Abstract
Introduction: Accurate and non-invasive blood glucose estimation is essential for effective health monitoring. Traditional methods are invasive and inconvenient, often leading to poor patient compliance. This study introduces a novel approach that leverages systolic-diastolic framing Mel-frequency cepstral coefficients (SDFMFCC) to enhance the accuracy and reliability of blood glucose estimation using photoplethysmography (PPG) signals.
Methods: The proposed method employs SDFMFCC for feature extraction, incorporating systolic and diastolic frames. The systolic and diastolic points are identified using the Savitzky-Golay filter, followed by local extrema detection. Blood glucose levels are estimated using support vector regression (SVR). The evaluation is performed on a dataset comprising 67 raw PPG signal samples, along with labeled demographic and biometric data collected from 23 volunteers (aged 20 to 60 years) under informed consent and ethical guidelines.

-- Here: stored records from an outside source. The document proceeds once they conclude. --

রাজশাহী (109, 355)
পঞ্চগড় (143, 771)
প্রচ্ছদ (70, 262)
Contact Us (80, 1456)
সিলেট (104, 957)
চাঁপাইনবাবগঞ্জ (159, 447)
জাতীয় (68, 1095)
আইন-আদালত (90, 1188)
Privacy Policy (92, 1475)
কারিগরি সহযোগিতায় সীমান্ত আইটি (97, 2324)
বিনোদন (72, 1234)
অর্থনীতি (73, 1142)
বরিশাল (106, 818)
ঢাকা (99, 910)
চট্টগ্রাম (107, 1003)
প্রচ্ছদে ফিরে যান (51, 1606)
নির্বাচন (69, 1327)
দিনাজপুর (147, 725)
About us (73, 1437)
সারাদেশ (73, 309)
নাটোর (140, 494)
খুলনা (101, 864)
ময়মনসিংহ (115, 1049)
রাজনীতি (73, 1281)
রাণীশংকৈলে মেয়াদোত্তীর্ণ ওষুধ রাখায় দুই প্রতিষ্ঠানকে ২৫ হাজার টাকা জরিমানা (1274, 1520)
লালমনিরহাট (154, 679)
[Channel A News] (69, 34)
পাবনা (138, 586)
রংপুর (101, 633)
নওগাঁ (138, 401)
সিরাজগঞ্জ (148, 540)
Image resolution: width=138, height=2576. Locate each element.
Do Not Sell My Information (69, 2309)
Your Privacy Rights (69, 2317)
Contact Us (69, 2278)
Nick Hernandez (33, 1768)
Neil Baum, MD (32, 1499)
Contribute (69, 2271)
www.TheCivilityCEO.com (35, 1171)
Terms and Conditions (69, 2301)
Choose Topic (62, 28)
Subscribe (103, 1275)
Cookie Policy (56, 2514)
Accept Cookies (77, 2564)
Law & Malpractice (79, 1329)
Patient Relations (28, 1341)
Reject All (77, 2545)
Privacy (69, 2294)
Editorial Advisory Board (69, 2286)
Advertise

Results: The SDFMFCC-based approach demonstrates high accuracy (99.8%) and precision (0.996), with a competitive root mean square error (RMSE) of 26.01 mg/dL. The Clarke Error Grid analysis indicates that 99.273% of predictions fall within Zone A, suggesting clinically insignificant differences between estimated and actual glucose levels.
Conclusion: The study validates the hypothesis that incorporating a new framing method in MFCC feature extraction significantly enhances the accuracy and reliability of non-invasive blood glucose estimation. The results highlight that the SDFMFCC method effectively captures critical physiological variations in PPG signals, offering a promising alternative to traditional invasive methods.